### What needs to be done:
Please copy the data shown below, word for word.
:::::
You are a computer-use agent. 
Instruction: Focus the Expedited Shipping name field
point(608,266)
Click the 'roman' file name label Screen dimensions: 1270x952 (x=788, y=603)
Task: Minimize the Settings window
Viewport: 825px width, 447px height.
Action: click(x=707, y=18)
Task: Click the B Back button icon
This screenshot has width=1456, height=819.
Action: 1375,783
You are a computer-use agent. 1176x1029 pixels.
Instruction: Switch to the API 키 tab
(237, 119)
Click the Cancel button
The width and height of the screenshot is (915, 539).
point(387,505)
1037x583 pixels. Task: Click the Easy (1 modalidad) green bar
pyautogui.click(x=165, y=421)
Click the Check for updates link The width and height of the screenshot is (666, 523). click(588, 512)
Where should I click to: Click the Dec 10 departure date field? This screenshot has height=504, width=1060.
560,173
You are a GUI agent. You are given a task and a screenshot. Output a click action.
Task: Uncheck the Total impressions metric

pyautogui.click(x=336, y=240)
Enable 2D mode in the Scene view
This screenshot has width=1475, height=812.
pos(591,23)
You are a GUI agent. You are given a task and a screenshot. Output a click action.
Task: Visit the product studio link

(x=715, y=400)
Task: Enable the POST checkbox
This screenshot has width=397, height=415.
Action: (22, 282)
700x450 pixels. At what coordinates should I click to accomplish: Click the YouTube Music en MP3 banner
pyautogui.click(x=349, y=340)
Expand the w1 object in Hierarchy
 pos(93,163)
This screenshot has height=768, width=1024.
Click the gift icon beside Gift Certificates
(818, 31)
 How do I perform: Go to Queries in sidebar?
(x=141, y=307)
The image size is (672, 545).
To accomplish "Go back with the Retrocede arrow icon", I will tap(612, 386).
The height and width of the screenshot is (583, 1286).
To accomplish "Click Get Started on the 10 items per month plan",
:::::
### Completed task:
You are a computer-use agent. 
Instruction: Focus the Expedited Shipping name field
point(608,266)
Click the 'roman' file name label Screen dimensions: 1270x952 (x=788, y=603)
Task: Minimize the Settings window
Viewport: 825px width, 447px height.
Action: click(x=707, y=18)
Task: Click the B Back button icon
This screenshot has width=1456, height=819.
Action: 1375,783
You are a computer-use agent. 1176x1029 pixels.
Instruction: Switch to the API 키 tab
(237, 119)
Click the Cancel button
The width and height of the screenshot is (915, 539).
point(387,505)
1037x583 pixels. Task: Click the Easy (1 modalidad) green bar
pyautogui.click(x=165, y=421)
Click the Check for updates link The width and height of the screenshot is (666, 523). click(588, 512)
Where should I click to: Click the Dec 10 departure date field? This screenshot has height=504, width=1060.
560,173
You are a GUI agent. You are given a task and a screenshot. Output a click action.
Task: Uncheck the Total impressions metric

pyautogui.click(x=336, y=240)
Enable 2D mode in the Scene view
This screenshot has width=1475, height=812.
pos(591,23)
You are a GUI agent. You are given a task and a screenshot. Output a click action.
Task: Visit the product studio link

(x=715, y=400)
Task: Enable the POST checkbox
This screenshot has width=397, height=415.
Action: (22, 282)
700x450 pixels. At what coordinates should I click to accomplish: Click the YouTube Music en MP3 banner
pyautogui.click(x=349, y=340)
Expand the w1 object in Hierarchy
 pos(93,163)
This screenshot has height=768, width=1024.
Click the gift icon beside Gift Certificates
(818, 31)
 How do I perform: Go to Queries in sidebar?
(x=141, y=307)
The image size is (672, 545).
To accomplish "Go back with the Retrocede arrow icon", I will tap(612, 386).
The height and width of the screenshot is (583, 1286).
To accomplish "Click Get Started on the 10 items per month plan",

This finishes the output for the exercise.